*Given instruction 1:*
In the entries below, reproduce without alteration the stretch from the line containing "at (663, 383)." through the line containing "coordinates (599, 725)".
:: Selected passage
The Finding of the Holy Cross
When God restored peace to His Church by exalting Constantine the Great to the imperial throne, that pious prince, who had triumphed over his enemies by the miraculous power of the Cross of Christ, was very desirous of expressing his veneration for the holy places which had been honored and sanctified by the presence and sufferings of our blessed Redeemer on earth. He accordingly resolved to build a magnificent church in the city of Jerusalem.
Saint Helen, the Emperor’s mother, desiring to visit the holy places there, made a journey into Palestine in 326, though she was at that time near eighty years of age. On her arrival at Jerusalem she was inspired with a great desire to find the identical cross on which Christ had suffered for our sins, in order to build the proposed church on the site of Calvary.
But there was no mark or tradition, even among the Christians, to show where it might lie. Saint Helen consulted everyone in Jerusalem and the surrounding areas, whom she thought likely to assist her in discovering the cross.
::::
:: Entries shown
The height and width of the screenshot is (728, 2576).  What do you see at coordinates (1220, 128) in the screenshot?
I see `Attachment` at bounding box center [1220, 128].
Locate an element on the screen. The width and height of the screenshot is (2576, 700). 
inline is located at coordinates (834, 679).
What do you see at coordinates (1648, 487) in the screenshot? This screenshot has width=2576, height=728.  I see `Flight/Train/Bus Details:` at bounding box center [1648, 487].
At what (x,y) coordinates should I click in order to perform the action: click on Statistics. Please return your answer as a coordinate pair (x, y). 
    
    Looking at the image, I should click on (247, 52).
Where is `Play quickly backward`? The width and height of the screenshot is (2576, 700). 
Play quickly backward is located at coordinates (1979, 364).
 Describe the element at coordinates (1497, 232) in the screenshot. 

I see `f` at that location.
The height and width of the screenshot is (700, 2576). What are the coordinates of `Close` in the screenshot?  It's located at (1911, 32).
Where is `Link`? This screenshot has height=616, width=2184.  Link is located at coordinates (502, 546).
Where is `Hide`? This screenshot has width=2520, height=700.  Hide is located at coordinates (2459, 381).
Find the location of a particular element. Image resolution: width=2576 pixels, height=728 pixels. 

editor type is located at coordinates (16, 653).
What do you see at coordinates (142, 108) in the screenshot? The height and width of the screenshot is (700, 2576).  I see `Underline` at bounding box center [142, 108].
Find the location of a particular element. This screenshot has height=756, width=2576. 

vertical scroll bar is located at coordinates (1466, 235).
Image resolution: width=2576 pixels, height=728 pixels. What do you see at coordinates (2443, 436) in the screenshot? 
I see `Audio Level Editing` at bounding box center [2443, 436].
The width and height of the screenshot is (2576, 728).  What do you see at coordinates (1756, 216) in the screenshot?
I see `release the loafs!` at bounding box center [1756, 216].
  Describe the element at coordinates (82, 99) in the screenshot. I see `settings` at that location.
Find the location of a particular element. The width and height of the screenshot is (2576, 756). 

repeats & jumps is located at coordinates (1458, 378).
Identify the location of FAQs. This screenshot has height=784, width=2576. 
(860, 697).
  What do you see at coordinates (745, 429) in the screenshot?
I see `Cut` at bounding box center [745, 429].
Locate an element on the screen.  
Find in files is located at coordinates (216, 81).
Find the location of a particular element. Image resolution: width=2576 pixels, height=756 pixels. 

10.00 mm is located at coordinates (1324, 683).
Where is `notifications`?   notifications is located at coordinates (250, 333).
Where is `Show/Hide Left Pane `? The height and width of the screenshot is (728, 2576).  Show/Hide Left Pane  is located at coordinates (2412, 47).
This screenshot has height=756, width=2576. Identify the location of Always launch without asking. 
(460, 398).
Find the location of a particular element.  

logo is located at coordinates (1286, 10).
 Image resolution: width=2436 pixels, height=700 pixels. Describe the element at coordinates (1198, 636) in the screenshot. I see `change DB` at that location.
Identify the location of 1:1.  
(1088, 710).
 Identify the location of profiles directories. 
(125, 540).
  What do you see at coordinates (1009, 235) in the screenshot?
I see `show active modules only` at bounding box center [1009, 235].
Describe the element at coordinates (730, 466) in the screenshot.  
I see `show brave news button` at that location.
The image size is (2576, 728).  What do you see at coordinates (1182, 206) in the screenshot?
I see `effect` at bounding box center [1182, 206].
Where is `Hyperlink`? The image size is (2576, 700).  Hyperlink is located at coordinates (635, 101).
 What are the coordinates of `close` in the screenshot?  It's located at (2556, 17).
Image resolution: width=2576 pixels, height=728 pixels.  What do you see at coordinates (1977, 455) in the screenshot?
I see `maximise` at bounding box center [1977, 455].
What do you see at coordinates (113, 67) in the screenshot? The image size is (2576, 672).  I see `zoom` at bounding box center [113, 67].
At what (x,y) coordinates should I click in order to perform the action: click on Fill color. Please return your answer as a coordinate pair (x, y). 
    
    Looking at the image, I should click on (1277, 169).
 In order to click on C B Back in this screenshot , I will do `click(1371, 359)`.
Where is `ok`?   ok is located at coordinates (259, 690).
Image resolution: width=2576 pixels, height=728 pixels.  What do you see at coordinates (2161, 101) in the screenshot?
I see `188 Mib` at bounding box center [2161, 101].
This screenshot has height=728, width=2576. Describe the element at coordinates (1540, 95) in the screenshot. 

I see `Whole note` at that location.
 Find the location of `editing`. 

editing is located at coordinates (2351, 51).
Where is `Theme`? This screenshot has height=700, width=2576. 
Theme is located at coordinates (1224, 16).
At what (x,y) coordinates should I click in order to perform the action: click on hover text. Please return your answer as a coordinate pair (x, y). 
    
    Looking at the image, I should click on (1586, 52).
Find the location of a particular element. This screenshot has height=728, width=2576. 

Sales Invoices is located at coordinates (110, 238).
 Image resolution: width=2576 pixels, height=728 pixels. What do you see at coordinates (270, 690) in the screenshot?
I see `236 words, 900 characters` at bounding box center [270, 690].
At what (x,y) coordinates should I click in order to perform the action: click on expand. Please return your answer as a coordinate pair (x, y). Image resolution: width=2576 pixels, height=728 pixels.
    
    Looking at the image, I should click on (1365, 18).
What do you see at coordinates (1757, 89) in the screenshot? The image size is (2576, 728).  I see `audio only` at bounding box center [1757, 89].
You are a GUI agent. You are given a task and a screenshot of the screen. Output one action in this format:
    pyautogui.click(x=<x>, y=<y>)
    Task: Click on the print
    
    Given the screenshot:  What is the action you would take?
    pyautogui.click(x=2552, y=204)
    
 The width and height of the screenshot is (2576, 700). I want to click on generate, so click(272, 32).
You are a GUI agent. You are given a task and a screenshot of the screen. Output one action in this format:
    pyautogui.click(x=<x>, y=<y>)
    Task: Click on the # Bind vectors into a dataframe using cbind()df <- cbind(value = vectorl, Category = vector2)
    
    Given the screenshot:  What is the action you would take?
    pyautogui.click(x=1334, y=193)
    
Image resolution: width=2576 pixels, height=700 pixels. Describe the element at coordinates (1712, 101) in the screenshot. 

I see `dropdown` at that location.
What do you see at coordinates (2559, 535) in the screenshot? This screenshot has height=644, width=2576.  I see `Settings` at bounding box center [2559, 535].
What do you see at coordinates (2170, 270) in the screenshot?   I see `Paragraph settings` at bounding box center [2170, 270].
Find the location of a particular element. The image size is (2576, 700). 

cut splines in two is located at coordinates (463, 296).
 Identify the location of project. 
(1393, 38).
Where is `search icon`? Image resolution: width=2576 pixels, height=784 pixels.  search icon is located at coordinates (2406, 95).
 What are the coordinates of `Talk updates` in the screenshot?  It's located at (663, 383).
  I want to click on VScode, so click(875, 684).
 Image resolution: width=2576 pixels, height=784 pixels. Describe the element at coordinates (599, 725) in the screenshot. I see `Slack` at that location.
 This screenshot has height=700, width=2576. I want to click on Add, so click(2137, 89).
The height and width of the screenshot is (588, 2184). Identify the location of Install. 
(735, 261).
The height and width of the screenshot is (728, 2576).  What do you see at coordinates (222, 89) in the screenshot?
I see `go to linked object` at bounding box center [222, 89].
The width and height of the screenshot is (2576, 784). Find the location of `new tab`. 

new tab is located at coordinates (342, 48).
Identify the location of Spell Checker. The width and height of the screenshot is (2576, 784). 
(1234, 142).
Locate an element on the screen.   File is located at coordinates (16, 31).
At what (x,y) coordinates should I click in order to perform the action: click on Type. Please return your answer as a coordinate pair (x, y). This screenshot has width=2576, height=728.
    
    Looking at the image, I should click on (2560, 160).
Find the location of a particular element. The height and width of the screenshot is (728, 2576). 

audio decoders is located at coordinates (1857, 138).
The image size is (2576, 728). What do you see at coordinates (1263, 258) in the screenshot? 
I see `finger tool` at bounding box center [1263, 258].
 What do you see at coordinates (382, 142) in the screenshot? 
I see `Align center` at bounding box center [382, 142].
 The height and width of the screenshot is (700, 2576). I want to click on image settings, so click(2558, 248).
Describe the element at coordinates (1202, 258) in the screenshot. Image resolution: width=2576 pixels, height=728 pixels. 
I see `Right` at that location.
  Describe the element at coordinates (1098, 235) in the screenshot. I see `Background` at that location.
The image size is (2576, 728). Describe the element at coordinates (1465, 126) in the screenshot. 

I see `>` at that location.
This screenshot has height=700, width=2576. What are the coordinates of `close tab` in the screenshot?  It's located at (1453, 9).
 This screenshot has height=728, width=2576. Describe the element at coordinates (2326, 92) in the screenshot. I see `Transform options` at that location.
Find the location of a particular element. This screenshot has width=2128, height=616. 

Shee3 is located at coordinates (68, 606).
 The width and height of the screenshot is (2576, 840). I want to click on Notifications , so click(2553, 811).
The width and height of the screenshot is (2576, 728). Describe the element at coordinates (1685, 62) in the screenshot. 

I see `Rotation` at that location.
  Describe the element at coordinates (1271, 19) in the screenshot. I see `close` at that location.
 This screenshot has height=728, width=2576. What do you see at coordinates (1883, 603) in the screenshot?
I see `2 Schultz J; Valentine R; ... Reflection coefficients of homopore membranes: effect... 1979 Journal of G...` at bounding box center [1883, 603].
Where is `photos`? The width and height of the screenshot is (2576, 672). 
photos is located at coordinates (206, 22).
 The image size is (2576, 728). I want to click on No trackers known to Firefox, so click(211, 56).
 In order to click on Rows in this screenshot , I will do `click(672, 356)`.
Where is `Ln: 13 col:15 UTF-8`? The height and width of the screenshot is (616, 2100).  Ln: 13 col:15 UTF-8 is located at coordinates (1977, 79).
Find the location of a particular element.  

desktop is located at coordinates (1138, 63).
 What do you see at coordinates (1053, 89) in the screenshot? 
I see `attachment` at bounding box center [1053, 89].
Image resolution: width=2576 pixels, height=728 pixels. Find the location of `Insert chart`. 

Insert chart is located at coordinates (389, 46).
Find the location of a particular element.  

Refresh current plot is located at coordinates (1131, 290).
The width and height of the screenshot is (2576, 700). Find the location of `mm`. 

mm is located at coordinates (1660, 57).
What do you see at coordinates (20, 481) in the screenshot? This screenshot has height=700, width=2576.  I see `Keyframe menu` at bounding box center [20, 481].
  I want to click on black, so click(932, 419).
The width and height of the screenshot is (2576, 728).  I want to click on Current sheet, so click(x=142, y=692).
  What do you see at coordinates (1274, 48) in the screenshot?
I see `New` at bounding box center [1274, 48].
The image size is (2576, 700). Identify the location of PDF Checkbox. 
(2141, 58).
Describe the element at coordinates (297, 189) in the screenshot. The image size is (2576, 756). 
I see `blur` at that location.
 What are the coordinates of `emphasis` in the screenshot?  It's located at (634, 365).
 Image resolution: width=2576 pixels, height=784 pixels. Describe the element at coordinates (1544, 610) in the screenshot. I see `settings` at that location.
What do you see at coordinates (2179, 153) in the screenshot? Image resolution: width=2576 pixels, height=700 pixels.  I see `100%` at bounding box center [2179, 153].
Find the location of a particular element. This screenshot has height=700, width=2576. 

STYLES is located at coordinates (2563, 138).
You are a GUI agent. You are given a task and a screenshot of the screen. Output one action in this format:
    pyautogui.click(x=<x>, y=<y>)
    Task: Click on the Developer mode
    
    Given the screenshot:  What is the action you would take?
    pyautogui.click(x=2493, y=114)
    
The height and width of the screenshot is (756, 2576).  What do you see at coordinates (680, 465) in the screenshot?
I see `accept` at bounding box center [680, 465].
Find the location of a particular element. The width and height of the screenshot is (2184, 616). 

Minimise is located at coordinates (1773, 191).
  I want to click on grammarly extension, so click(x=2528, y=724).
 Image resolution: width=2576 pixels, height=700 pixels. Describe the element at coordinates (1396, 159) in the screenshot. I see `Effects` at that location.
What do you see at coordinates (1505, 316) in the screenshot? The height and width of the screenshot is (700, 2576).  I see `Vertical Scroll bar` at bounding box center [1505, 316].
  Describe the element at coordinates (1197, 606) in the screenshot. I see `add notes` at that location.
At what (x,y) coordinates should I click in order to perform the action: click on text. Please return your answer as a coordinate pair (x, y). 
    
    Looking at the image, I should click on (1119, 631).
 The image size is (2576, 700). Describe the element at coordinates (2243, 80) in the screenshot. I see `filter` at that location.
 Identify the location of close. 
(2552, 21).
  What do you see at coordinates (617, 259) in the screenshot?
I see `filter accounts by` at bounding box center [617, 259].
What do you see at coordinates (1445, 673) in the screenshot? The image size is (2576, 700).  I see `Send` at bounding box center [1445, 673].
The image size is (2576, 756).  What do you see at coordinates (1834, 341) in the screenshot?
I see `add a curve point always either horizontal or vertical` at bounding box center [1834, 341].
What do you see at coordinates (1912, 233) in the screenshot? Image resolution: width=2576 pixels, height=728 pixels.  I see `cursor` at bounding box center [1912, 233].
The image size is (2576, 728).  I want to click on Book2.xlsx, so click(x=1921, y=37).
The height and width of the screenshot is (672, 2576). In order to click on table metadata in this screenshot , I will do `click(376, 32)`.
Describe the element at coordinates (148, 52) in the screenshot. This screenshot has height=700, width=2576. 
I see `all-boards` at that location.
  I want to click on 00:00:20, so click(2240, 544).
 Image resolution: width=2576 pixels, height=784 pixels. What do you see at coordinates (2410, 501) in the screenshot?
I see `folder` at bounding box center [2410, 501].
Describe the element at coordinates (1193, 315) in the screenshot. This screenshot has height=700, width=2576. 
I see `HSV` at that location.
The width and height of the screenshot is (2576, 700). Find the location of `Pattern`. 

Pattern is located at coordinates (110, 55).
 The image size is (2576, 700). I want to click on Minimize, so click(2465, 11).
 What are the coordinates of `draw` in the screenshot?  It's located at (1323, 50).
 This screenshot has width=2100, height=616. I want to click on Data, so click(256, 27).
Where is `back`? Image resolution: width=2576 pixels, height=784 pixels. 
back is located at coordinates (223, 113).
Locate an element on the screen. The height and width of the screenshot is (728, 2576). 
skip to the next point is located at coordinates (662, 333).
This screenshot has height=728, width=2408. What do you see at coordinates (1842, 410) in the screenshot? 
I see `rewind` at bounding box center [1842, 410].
::::
*Given instruction 2:*
Carry on the account of the finding of the Holy Cross, given above, from the point where it stops.

*Exercise result 1:*
 What are the coordinates of `Talk updates` in the screenshot?  It's located at (663, 383).
  I want to click on VScode, so click(875, 684).
 Image resolution: width=2576 pixels, height=784 pixels. Describe the element at coordinates (599, 725) in the screenshot. I see `Slack` at that location.

*Exercise result 2:*
She was credibly informed that, if she could find the holy sepulchre, she would also find the instruments of the punishment, since it was the custom among the Jews to dig a pit near the place where the body of a criminal was buried, and to throw into it whatever had contributed to his execution.
The Roman pagans who were dominated by an aversion to Christianity had done what they could to conceal the place where our Saviour was buried by heaping on it a great quantity of stone and rubbish, and building there a temple to Venus.
They had also erected a statue of Jupiter in the place where Our Lord rose from the dead.
The pious Empress therefore ordered the profane buildings to be pulled down, the statue broken in pieces, and the rubbish removed.
And then, upon digging to a great depth, the holy sepulchre was uncovered.
Near it were found three crosses and the nails which had pierced Our Saviour’s body, with the title which had been fixed to His cross. By this discovery they knew that one of those three crosses was the one they sought, and that the others belonged to the two criminals between whom Our Saviour had been crucified.
But because the title was found separate from the cross, it was difficult to distinguish which of the three crosses was the one on which our Redeemer consummated His sacrifice for the salvation of the world.
In this perplexity the holy Bishop of Jerusalem Macarius, knowing that one of the principal ladies of the city lay ill and at the point of death, suggested to the Empress to have the three crosses carried to the sick person, not doubting that God would reveal which one was the cross they sought.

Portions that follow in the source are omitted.